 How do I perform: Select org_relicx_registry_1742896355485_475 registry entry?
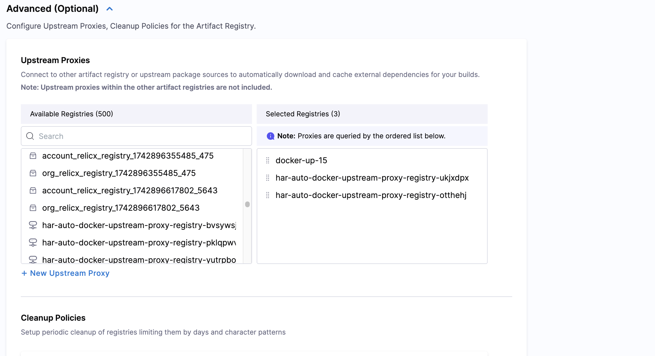pos(119,173)
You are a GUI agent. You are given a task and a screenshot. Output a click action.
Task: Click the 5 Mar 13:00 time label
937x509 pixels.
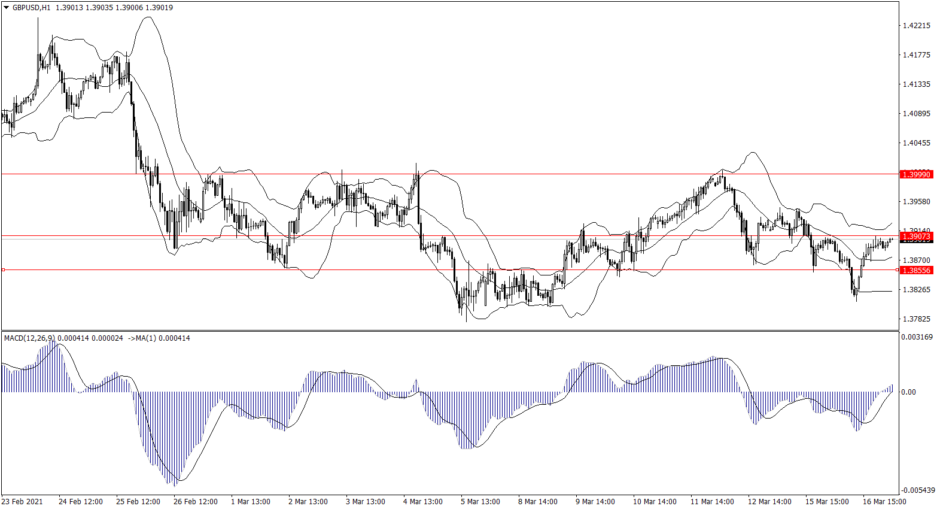(480, 502)
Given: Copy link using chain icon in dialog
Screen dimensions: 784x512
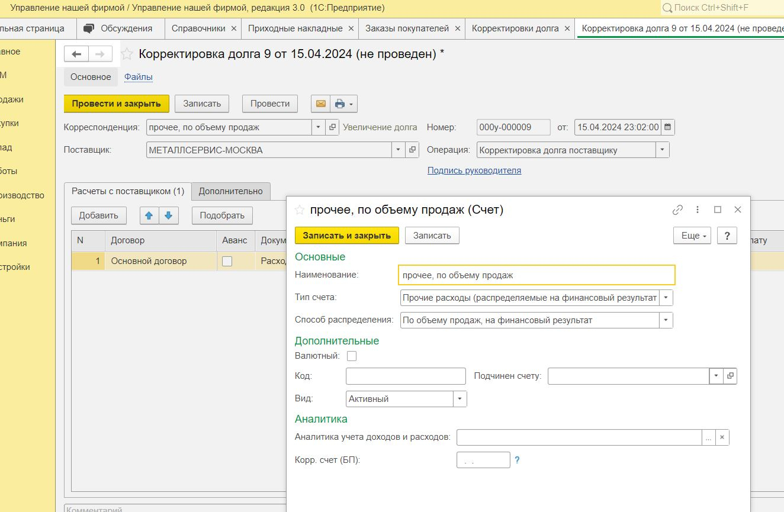Looking at the screenshot, I should pos(677,210).
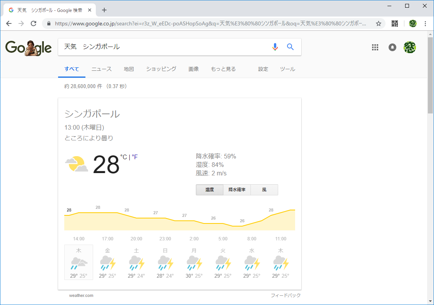Open Chrome's three-dot menu
This screenshot has height=305, width=434.
click(x=425, y=23)
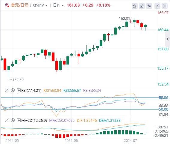Remove the RSI indicator panel
This screenshot has width=170, height=144.
tap(7, 90)
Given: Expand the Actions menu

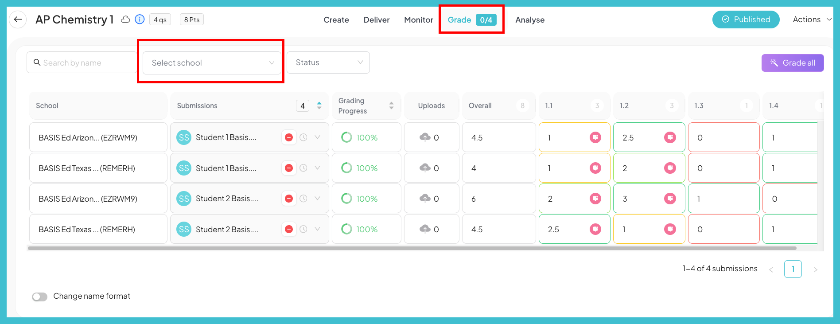Looking at the screenshot, I should click(x=812, y=20).
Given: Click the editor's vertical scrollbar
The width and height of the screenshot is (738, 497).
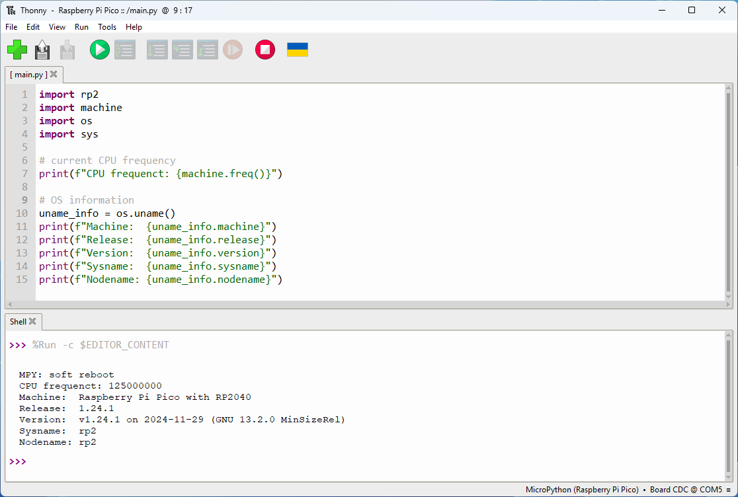Looking at the screenshot, I should point(728,192).
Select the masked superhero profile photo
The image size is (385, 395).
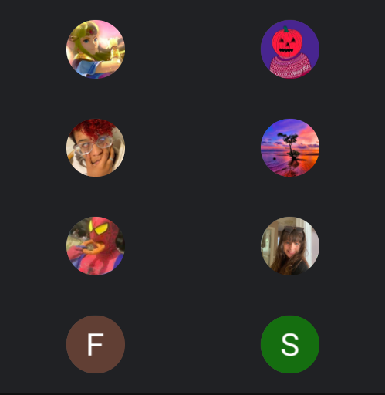96,246
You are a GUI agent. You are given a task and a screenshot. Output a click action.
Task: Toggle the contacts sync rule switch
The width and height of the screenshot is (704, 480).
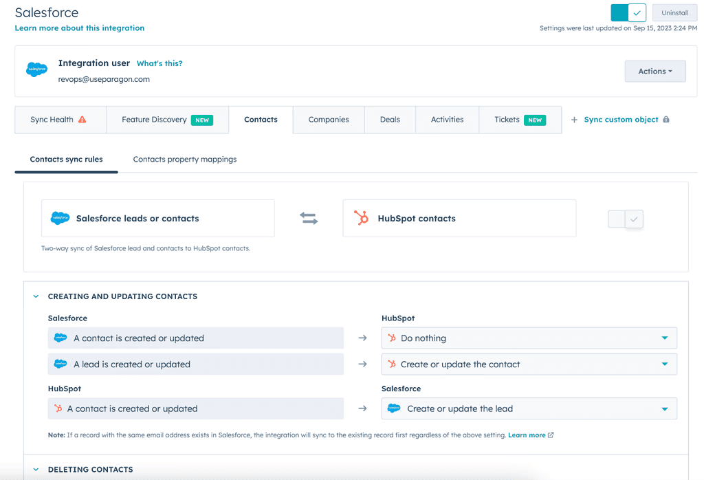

● **Work task**
None of the pictures should be reproduced; all other material above must be set down exactly.

● **Response below**
 How do I perform: Select org_relicx_registry_1742896355485_475 registry entry?
pos(119,173)
You are a GUI agent. You are given a task and a screenshot. Output a click action.
Task: Click the 5 Mar 13:00 time label
937x509 pixels.
(480, 502)
Given: Copy link using chain icon in dialog
Screen dimensions: 784x512
Looking at the screenshot, I should pos(677,210).
Open Chrome's three-dot menu
This screenshot has height=305, width=434.
click(x=425, y=23)
Remove the RSI indicator panel
This screenshot has width=170, height=144.
tap(7, 90)
Given: Expand the Actions menu

Looking at the screenshot, I should click(x=812, y=20).
Given: Click the editor's vertical scrollbar
The width and height of the screenshot is (738, 497).
Looking at the screenshot, I should point(728,192).
Select the masked superhero profile photo
The image size is (385, 395).
96,246
You are a GUI agent. You are given a task and a screenshot. Output a click action.
Task: Toggle the contacts sync rule switch
The width and height of the screenshot is (704, 480).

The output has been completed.